La parte 0 della PDR UNI 13:2025 dal 23 ottobre 2025 ha sostituito il Regolamento Tecnico RT-33 di ACCREDIA del 9 luglio 2013 che in precedenza aveva istituito il sistema nazionale di accreditamento e certificazione per l’applicazione del “Protocollo ITACA”. Attualmente la procedura di certificazione e la disciplina del sistema di ispezione nelle costruzioni, svolto in ambito volontario, per le fasi di progettazione (esecutiva), realizzazione, ed esercizio, ai fini della valutazione della sostenibilità ambientale in conformità al "Protocollo ITACA" ed a sostegno delle politiche nazionali e regionali per lo sviluppo della sostenibilità ambientale delle costruzioni è regolata dalla parte 0 della PDR UNI 13:2025.

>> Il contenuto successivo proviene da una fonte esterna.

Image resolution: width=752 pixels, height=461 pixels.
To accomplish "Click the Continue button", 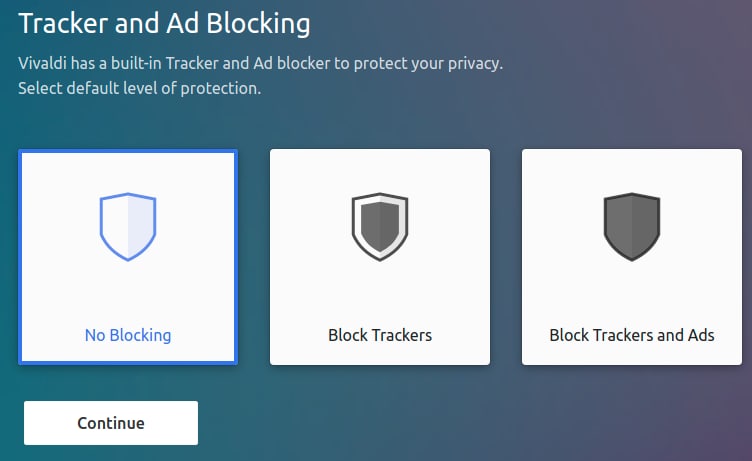I will click(111, 423).
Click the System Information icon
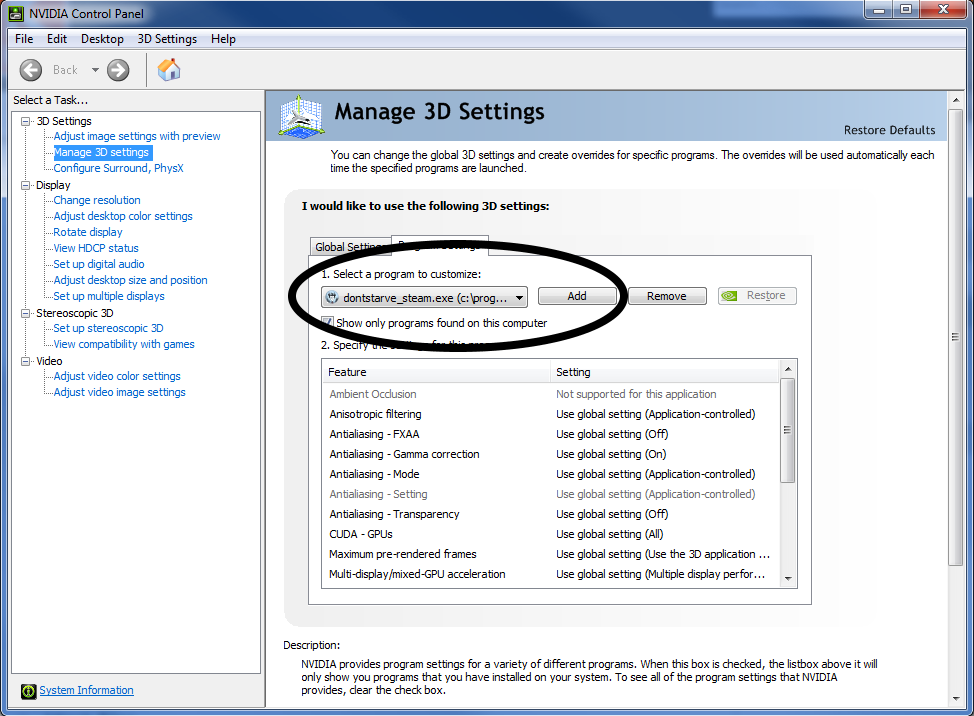The image size is (974, 716). 28,691
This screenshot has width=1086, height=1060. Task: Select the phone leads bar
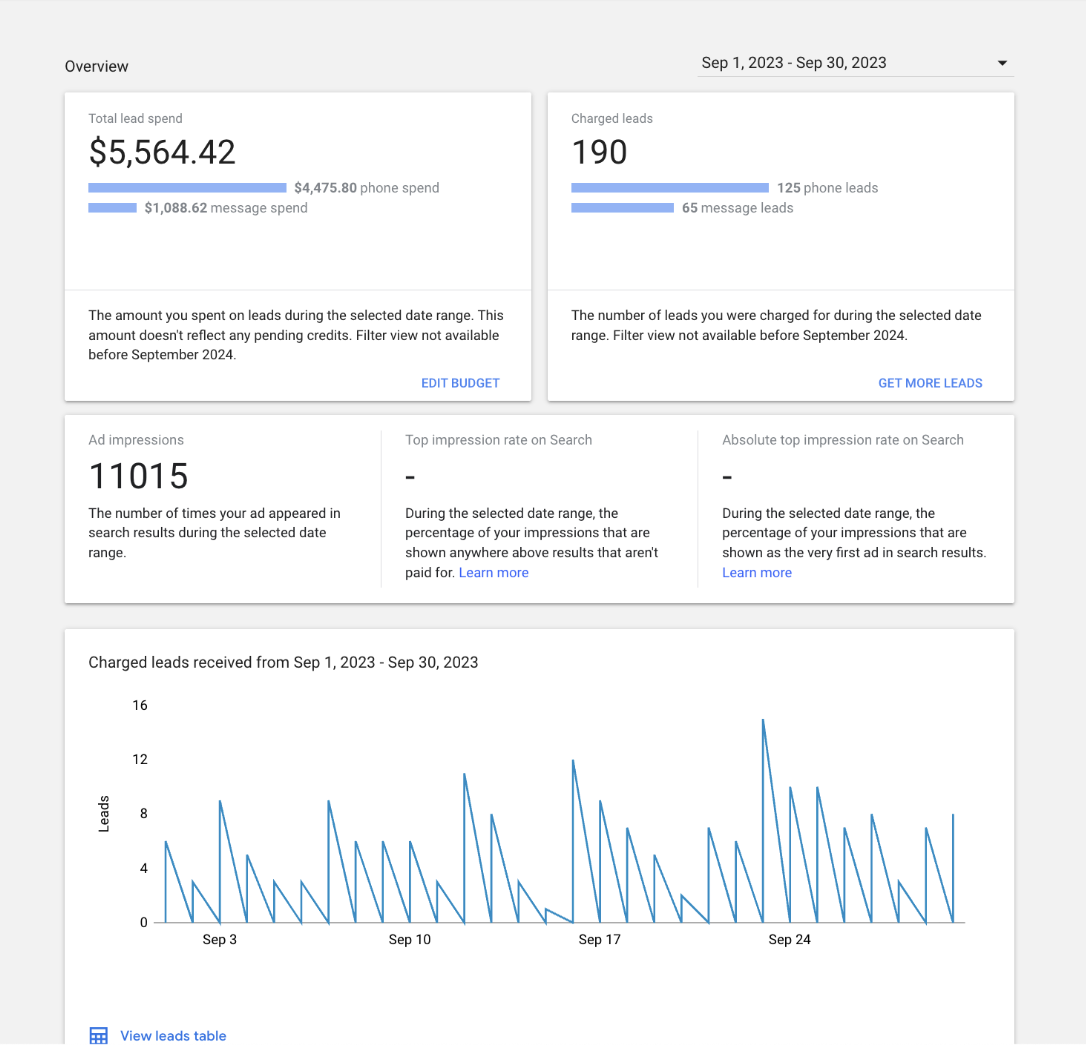tap(670, 188)
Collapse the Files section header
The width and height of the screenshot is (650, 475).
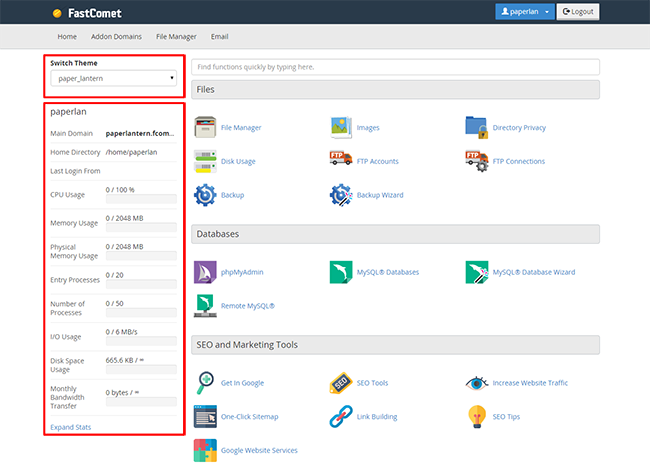click(x=395, y=90)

Il sistema di ispezione si avvale unicamente degli Organismi di Ispezione (OdI), così come definiti dalla norma ISO/IEC 17020:2012, accreditati da ACCREDIA per le verifiche di conformità al “Protocollo ITACA”.
Per l’attività di Ispezione l’OdI si avvale esclusivamente di professionisti qualificati (Ispettori) attraverso uno specifico corso di formazione riconosciuto da ITACA. Gli Ispettori qualificati e riconosciuti sono presenti in un apposito elenco pubblicato ed aggiornato nel presente sito internet a cura di ITACA.

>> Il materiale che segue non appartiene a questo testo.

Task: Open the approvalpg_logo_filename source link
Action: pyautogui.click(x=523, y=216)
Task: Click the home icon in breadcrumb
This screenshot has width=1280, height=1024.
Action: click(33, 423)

Il Committente per la redazione della documentazione da sottoporre all'OdI si avvale esclusivamente di Esperti qualificati da ITACA mediante uno specifico percorso formativo. La lista degli esperti qualificati e riconosciuti sono presenti in un apposito elenco pubblicato ed aggiornato nel presente sito internet a cura di ITACA.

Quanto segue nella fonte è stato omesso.